> PROBLEM DETAILS
Copy the material below verbatim, from the line containing "Image resolution: width=1157" through the line containing "Switch to Split", both of those lines included.

== EXTRACTED RECORDS ==

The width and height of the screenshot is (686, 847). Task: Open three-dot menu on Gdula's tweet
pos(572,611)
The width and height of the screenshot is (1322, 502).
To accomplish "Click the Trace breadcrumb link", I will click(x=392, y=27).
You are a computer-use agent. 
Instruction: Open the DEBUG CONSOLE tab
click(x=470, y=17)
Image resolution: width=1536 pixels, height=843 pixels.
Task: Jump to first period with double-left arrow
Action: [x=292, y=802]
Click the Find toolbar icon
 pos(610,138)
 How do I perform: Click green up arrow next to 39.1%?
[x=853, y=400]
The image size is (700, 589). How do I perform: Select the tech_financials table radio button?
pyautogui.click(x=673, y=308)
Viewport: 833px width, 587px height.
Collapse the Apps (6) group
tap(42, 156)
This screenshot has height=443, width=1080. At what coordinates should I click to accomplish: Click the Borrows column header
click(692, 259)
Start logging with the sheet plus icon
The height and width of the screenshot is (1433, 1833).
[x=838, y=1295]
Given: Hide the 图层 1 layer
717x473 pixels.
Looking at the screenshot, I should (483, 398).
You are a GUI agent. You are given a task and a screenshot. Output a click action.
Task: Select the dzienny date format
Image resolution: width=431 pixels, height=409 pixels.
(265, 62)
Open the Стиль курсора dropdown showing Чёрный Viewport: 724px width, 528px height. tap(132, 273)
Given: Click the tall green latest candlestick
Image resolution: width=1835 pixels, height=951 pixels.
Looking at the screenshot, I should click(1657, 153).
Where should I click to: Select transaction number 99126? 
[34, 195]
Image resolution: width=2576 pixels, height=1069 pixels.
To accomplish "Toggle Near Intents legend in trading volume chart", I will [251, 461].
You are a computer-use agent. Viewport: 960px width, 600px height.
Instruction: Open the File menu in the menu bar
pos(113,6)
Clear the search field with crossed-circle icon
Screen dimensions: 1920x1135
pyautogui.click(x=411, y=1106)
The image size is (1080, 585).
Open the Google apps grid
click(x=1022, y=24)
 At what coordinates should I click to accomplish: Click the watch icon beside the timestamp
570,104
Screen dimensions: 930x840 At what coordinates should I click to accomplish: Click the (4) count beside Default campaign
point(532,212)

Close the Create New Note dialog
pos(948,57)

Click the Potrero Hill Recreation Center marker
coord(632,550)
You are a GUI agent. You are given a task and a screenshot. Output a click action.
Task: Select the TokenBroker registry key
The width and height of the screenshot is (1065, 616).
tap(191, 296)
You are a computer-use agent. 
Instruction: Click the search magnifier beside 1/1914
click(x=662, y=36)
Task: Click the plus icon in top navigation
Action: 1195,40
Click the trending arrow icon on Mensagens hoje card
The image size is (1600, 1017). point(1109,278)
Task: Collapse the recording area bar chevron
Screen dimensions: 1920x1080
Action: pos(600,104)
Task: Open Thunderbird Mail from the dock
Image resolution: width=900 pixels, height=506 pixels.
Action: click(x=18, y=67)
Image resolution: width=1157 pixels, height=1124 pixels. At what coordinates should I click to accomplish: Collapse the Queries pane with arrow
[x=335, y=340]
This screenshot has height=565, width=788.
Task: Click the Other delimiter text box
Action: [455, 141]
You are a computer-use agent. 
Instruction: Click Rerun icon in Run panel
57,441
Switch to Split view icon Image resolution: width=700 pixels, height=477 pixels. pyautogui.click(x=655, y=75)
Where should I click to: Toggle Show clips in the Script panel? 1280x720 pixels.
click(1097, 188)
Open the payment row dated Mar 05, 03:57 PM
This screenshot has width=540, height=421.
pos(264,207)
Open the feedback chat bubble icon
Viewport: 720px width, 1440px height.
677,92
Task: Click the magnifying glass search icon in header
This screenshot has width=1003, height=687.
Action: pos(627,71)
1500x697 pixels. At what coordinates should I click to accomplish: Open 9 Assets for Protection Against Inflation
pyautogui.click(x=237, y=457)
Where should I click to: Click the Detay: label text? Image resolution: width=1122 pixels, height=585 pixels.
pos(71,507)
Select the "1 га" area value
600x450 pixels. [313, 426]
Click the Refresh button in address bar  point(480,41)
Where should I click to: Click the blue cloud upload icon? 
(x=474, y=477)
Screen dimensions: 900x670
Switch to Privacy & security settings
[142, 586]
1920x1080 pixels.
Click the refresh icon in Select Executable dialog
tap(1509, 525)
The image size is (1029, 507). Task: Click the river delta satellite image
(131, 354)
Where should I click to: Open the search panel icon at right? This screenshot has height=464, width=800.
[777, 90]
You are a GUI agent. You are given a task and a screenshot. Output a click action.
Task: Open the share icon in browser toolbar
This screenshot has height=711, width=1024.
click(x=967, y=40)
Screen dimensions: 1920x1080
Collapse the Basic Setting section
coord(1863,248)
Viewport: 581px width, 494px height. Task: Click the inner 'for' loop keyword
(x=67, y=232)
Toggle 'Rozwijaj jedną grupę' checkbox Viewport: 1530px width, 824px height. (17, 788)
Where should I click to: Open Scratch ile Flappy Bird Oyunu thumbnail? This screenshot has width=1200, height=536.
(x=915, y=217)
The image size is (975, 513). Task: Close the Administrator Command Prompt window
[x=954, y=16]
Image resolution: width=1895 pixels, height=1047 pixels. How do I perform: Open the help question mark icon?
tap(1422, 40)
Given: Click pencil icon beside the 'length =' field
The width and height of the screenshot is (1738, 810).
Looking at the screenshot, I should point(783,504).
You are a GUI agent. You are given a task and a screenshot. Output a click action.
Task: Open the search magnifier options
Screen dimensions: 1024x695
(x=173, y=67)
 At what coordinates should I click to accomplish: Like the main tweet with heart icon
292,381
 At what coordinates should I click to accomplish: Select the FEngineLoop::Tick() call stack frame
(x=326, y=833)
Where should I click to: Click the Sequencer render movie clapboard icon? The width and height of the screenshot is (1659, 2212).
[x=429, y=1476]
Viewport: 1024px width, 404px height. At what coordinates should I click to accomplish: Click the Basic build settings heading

===

> FULL ANSWER
Image resolution: width=1157 pixels, height=1124 pixels. At what coordinates should I click to accomplish: Collapse the Queries pane with arrow
[x=335, y=340]
This screenshot has height=565, width=788.
Task: Click the Other delimiter text box
Action: [455, 141]
You are a computer-use agent. 
Instruction: Click Rerun icon in Run panel
57,441
Switch to Split view icon Image resolution: width=700 pixels, height=477 pixels. pyautogui.click(x=655, y=75)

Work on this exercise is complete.